▶ _Requirement 1_: In the listing, update the lines from the line with "This screenshot has height=819, width=1456." to the line with "Close tab is" by replacing "particular" with "specific", leaving everything else unchanged. Return only those lines.

▶ _Selected text_:
>>>
European Antecedents, Latin America Background


The assigning of godparents takes place when a couple selects another couple as sponsors for their child. The couple that accepts the invitation is then responsible for protecting the child and obliged to provide for the physical and spiritual needs of the infant, as well as religious instruction if the parents are absent. Thus, godparents are substitute parents and assume their responsibilities as needed, incorporating their new roles within the extended family (López 1999; Keefe, Padilla, and Carlos 1979).

The origin of godparenting is found in the religious institution of baptism. This ceremony, which usually takes place during the child's first year of life, is aimed at incorporating the child into the larger religious community and is commonly celebrated among Catholics. At the time of baptism, a priest, the child, the parents, and the godparents are present. Although parents customarily choose the godparents, if someone offers to be a godparent, the parents have a hard time not accepting. It is difficult to reject a godparenting request because the offer entails honor, security, social status, and economic well-being for the parties involved. To circumvent any offense derived from the selection process, the family sometimes unofficially has more than one pair of godparents.
<<<
▶ _Input rows_:
>>>
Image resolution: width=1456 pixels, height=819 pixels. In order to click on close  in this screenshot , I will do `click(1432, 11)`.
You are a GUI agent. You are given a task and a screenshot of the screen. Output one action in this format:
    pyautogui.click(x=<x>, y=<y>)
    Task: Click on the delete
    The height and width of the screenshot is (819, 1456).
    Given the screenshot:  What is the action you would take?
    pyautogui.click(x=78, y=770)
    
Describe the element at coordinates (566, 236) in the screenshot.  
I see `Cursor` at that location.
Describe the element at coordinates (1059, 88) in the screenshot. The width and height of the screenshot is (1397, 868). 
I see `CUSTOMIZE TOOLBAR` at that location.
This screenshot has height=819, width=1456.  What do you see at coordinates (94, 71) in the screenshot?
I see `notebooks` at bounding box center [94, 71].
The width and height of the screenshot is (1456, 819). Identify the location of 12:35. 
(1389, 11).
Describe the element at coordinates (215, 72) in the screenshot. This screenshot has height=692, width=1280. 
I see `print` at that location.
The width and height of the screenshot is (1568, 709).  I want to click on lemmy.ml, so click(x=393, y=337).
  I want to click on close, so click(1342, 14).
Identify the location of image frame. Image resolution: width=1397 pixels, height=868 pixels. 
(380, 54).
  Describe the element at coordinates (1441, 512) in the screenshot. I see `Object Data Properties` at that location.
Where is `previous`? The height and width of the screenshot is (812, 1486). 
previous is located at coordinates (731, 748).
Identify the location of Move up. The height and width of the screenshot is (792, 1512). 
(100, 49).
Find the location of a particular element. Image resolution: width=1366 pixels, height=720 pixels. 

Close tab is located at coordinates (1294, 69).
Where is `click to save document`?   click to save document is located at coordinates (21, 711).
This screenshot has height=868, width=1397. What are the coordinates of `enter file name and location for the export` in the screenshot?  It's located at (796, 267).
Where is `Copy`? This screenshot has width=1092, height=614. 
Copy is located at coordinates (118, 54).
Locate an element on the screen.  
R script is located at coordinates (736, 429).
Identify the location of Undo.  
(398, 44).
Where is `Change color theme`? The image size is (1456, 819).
<<<
▶ _Requirement 2_: According to the godparenting text, in which religious institution is the origin of godparenting found?

▶ _Exercise solution 1_:
This screenshot has height=819, width=1456.  What do you see at coordinates (94, 71) in the screenshot?
I see `notebooks` at bounding box center [94, 71].
The width and height of the screenshot is (1456, 819). Identify the location of 12:35. 
(1389, 11).
Describe the element at coordinates (215, 72) in the screenshot. This screenshot has height=692, width=1280. 
I see `print` at that location.
The width and height of the screenshot is (1568, 709).  I want to click on lemmy.ml, so click(x=393, y=337).
  I want to click on close, so click(1342, 14).
Identify the location of image frame. Image resolution: width=1397 pixels, height=868 pixels. 
(380, 54).
  Describe the element at coordinates (1441, 512) in the screenshot. I see `Object Data Properties` at that location.
Where is `previous`? The height and width of the screenshot is (812, 1486). 
previous is located at coordinates (731, 748).
Identify the location of Move up. The height and width of the screenshot is (792, 1512). 
(100, 49).
Find the location of a specific element. Image resolution: width=1366 pixels, height=720 pixels. 

Close tab is located at coordinates (1294, 69).

▶ _Exercise solution 2_: Baptism